1. Know what you're after. Your goal is to get a meeting. Nothing more.
2. They will compare. Make your presentation stand out. One way to do that is subtle humor. Another is crushing proof that what you are doing is awesome. Another is just to be more interesting than everyone else.
3. Earn your audience's attention. A startling fact. An interesting story. Contradict conventional wisdom. Make them laugh. Play on a known fear. Be appropriately different. Make them think. Be interesting!
4. You know the most. The audience doesn't know your business, your market or your product like you do. Make it easy to understand. You want them excited about your business, not trying to figure it out. Use simple words.
5. The first minute. Your first minute is critical, either they pay attention or check their phone. Show you are credible, what problem you are solving, and how, as well as why they should care.
6. The solution and the problem. After the first minute, illuminate the problem. Do a product demo and tell a user story. A good transitional phrase after one minute is "Let me show you how this works" or similar.

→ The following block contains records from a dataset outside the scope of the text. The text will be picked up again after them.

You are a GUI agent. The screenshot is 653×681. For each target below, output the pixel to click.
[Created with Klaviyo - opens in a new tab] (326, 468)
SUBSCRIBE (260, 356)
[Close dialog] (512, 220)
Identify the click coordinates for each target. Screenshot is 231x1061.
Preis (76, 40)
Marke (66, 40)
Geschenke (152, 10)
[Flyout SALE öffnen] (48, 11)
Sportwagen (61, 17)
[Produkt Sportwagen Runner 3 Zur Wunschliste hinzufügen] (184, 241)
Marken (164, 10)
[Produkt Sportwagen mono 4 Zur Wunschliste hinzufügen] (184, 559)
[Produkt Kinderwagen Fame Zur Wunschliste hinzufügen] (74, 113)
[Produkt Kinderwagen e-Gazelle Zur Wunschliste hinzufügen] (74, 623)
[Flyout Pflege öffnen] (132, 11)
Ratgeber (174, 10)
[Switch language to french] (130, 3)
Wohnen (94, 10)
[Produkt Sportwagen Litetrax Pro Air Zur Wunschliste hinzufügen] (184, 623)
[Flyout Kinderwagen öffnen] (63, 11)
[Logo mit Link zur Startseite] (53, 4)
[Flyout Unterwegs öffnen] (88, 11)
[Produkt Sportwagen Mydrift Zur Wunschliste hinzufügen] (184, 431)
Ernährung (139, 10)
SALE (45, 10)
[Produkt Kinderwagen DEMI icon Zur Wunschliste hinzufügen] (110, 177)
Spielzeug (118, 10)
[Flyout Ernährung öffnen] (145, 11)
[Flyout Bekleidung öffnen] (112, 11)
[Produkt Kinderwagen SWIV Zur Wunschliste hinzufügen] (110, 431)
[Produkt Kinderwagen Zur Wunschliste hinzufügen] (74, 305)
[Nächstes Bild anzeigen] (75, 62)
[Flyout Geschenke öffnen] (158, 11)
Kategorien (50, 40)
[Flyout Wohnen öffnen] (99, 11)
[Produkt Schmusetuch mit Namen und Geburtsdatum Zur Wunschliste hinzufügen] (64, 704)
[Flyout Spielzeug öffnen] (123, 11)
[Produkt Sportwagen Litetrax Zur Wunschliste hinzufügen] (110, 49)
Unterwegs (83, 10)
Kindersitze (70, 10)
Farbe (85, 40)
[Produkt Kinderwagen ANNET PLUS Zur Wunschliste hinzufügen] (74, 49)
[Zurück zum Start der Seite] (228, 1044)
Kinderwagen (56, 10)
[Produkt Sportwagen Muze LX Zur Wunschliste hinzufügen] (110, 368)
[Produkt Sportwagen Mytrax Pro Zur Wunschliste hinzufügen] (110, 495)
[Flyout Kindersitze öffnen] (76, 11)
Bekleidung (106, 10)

7. No crescendos. Get to the good stuff right away.
Related: 4 Ways to Blow It When Pitching For Venture Capital
8. Show, don't tell. A slide that takes more than 30 seconds to read is too long.
9. Confluence. You slides must amplify, enhance and prove what you say, never compete with it. People will read before they listen. No bullet points!
10. About the money. Explain how your business model will make money.
11. How it's going, so far. Demonstrate your traction. The earlier you do that, the better.
12. Keep to your idea. Don't talk about your competition, do talk about how you are differentiated.
13. Talk about your team. Show their pictures, explain their roles and list their experience, include logos.
14. Closing. Stick the landing. Be strong. Make an ask.
Founders who hit each of these points really stand out. They have a clear message that shows off their business to mentors, employees, investors and friends. Keep these tips in mind and you'll explain your business simply, but completely, so everyone can understand it well enough.